Thursday, December 11, 2008
We were encouraged to go out and meet Iranians “on the street.” I’ve never been easy accosting people even to ask directions, let alone have a conversation about politics, religion or anything else. I was feeling a bit intimidated by the expectation that I’d have meaningful contacts on the street.
Yet I needn’t have worried. Everywhere we went people reached out to us and in my case, carried the conversational burden (in English!). A young army officer, a shop keeper, a student: they all began asking me where I was from. “America!?” they would respond in astonishment. One man observed: “After 30 years finally you have come.” Each was very anxious that I like their country. I could honestly say I liked it. It is beautiful. And the people are very friendly. Whatever I sad, it seemed to reassure them. Then they would peer up at me: “Please don’t bomb us!”

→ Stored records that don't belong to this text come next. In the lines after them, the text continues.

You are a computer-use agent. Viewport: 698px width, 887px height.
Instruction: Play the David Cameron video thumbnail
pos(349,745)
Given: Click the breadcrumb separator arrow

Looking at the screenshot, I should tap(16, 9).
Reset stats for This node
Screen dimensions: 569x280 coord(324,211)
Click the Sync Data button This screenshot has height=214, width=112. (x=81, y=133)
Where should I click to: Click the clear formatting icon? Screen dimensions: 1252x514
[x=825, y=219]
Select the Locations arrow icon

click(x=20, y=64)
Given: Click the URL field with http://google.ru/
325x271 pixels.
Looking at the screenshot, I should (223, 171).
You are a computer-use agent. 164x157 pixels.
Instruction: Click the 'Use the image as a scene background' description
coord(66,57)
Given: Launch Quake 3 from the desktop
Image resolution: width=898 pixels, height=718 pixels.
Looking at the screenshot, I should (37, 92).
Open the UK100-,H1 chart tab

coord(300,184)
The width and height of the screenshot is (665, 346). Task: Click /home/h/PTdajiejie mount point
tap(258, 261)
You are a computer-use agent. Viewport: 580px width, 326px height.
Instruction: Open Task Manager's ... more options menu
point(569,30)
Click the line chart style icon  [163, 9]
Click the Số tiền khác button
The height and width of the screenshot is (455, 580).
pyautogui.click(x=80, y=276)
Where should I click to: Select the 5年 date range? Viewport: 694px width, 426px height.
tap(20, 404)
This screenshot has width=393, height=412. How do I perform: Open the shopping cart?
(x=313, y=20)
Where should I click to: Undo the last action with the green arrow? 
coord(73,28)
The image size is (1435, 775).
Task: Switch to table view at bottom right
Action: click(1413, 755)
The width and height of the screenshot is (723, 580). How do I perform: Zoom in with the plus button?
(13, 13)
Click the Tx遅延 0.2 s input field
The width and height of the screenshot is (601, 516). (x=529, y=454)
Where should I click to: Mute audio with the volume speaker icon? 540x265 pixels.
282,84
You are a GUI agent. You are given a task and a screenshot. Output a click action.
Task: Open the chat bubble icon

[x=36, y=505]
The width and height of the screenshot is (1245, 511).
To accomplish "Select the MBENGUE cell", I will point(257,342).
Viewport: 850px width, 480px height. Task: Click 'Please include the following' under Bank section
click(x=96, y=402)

Invariably this comment left me feeling ashamed and angry. Would our US government betray our goodwill mission and attack Iran? Are my efforts simply naïve altruism?
Some might say so.
Yet except by meeting people, eating their food, walking their streets, how else are we to break down the dividing wall of suspicion that divides us? These people-to-people contacts are the only way to get behind the rhetoric we hear in America and they hear in Iran. Neither population is well served by the “party lines” we hear. Giving and receiving hospitality is at the core of our Abrahamic faiths. It creates a sense of bond and obligation which Christians, Jews and Muslims have scripturally understood to be sacred.
Another dynamic operating in these encounters is a cultural quality called ta’arouf. Hooman Majd in his book “The Ayatollah Begs to Differ” gives some very helpful insights. It means, in part, that nothing is too good for guests; effusive claims of love and friendship and exaggerated statements of humility are common (“I am your humble servant” might be answered with: “I am your devoted slave”). This Persian propensity for politeness and hospitality is given extra clout by the Koranic teachings of universal brotherhood and respect. It is very sincere, yet must be understood in context, which created some interesting learning moments for our delegation. If one has no idea about ta’arouf I expect there could be some baffling encounters. We were forewarned. But the first invitation to dinner by the proprietor of the corner newsstand as one buys a paper is astonishing. However, I found the few interactions I had, wary as I was, gave me a sense of a different culture, different manners, somehow highly evolved and beautiful. That appreciation didn’t exactly fill me with confidence that I knew what I was doing, but I could relax, clasp hands with the men and offer extravagant compliments in return: a tiny cultural bridge.